Não existem factos não provados.
Motivação da matéria de facto:
A decisão teve por base a prova produzida em audiência, nomeadamente:
- As declarações do arguido, o qual, não obstante aduzir que o prédio onde foi implementada a dita obra não lhe pertencia, mas era da propriedade de sua mulher – facto directamente contrariado pela certidão da escritura pública, emitida pelo Cartório Notarial de G…, junta de folhas 203 a 217, que o próprio apresentou com a sua contestação, bem como pela cópia da certidão da 1ª Conservatória do Registo Predial de Santa Maria da Ferira, junta de folhas 20 a 24 –, num discurso desculpabilizante, reconheceu que, juntamente com a sua mulher, decidiu iniciar as obras em apreço antes de obter a necessária licença pois a construção em causa era de um colégio e queriam terminá-la antes do início do ano lectivo, em Setembro de 2007, motivo pelo qual, apesar de admitir ter ficado plenamente ciente que não poderia prosseguir as obras após a sua notificação pessoal do respectivo embargo, decidiu continuar com a sua realização, confirmando que tanto ele como a sua mulher – indiscriminadamente – davam as ordens ao engenheiro responsável pela conclusão dos trabalhos.

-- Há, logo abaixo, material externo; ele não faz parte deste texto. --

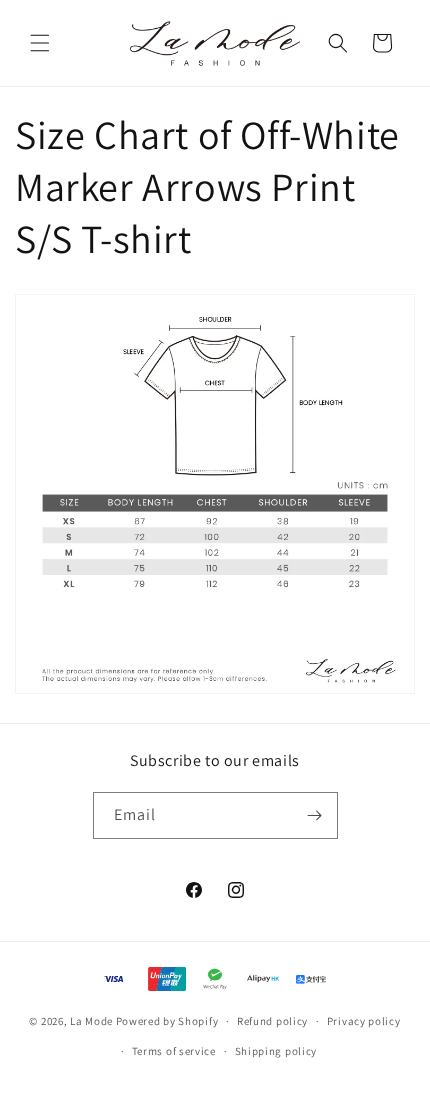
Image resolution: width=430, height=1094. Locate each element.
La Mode (91, 1021)
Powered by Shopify (167, 1021)
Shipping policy (276, 1051)
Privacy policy (364, 1021)
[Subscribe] (315, 815)
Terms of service (174, 1051)
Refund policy (272, 1021)
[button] (40, 43)
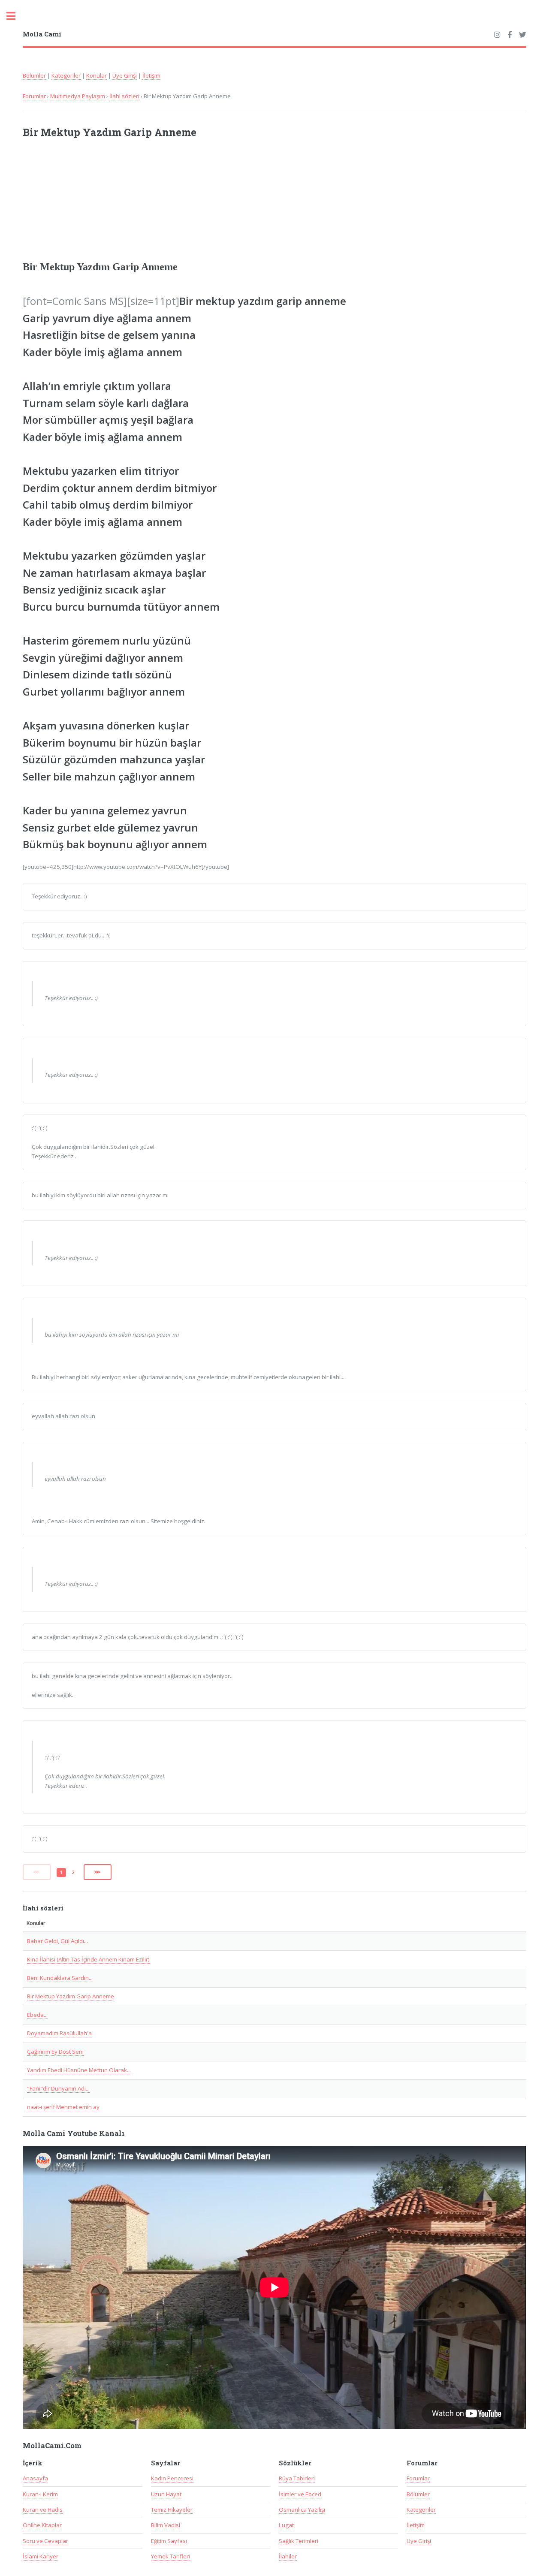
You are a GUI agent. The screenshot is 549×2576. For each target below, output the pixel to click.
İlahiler (288, 2556)
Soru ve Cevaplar (45, 2541)
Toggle (15, 16)
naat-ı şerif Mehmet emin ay (63, 2107)
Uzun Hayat (166, 2494)
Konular (96, 75)
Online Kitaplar (42, 2525)
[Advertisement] (135, 203)
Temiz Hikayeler (172, 2509)
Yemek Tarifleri (170, 2556)
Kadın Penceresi (172, 2478)
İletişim (151, 75)
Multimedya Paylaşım (77, 96)
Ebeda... (37, 2015)
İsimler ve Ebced (300, 2494)
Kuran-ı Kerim (40, 2494)
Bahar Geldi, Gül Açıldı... (57, 1941)
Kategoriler (66, 75)
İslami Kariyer (40, 2556)
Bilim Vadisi (165, 2525)
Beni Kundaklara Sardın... (60, 1978)
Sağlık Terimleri (298, 2541)
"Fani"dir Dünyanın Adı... (58, 2088)
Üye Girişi (124, 75)
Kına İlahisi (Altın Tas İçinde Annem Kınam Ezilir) (88, 1959)
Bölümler (34, 75)
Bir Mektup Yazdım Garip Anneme (70, 1996)
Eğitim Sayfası (169, 2541)
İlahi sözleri (124, 96)
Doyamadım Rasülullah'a (59, 2033)
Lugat (286, 2525)
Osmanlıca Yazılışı (302, 2509)
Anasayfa (35, 2478)
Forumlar (34, 96)
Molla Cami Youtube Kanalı (74, 2133)
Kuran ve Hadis (43, 2509)
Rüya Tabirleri (297, 2478)
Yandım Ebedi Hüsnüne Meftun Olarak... (79, 2070)
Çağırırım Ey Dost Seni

- O teor do auto de desacatamento de folhas 3 a 5, do auto de notícia de folhas 37 a 38, do auto de embargo, constante de folhas 32 a 36, em conjugação com o depoimento da testemunha C…, Fiscal Municipal, que procedeu ao embargo em apreço e que, de forma clara, segura e isenta descreveu o estado das obras em apreço no momento do embargo e no momento ulterior da fiscalização do seu cumprimento, confirmando a correspondência das fotografias juntas de folhas 3 a 5.
- A certidão do despacho de delegação de competências, emitida pela Câmara Municipal …, junta de folhas 244 a 250, e do respectivo edital, junta de folhas 262 a 263.
- A cópia do pedido de licenciamento, junta de folhas 10 a 24, o aviso de recepção junto a folhas 25, e a notificação junta a folhas 26.
- O certificado do registo criminal junto a folhas 189.
- As declarações do arguido no que concerne às suas condições pessoais.”

2.2. Matéria de direito
O recorrente insurge-se contra a decisão que o condenou pela prática, em autoria material, de um crime de desobediência, p. e p. pelo artigo 348º, n.º 1, alínea a), do Código Penal, em conjugação com o artigo 100º, n.º 1, do DL n.º 555/99, de 16/12, na redacção que lhe foi dada pelo DL n.º 177/01, de 4/06, suscitando as seguintes questões: (i) prescrição do procedimento criminal; (ii) falta do elemento objectivo do tipo - “emanação por autoridade competente da ordem ou mandado legítimo” e (ii) violação do art. 102º, 6 do DL 555/99, de 16/12.
Vejamos cada uma das questões suscitadas.
(i) Prescrição do procedimento criminal.
Alega o arguido que, tendo em conta o disposto no n.º 3 do art. 121º do Código Penal, já ocorreu a prescrição do procedimento criminal respeitante aos factos reportados nos autos, o que prejudica o conhecimento das restantes questões. Na verdade, entende que, tendo já decorrido mais de 7 anos e meio desde a prática da infracção, o respectivo procedimento criminal prescreveu; a prática da infracção ocorreu em 8 de Maio de 2007, pelo que na data da interposição do recurso, em 5 de Janeiro de 2015 (por lapso o arguido escreve 2014), esse prazo já tinha decorrido.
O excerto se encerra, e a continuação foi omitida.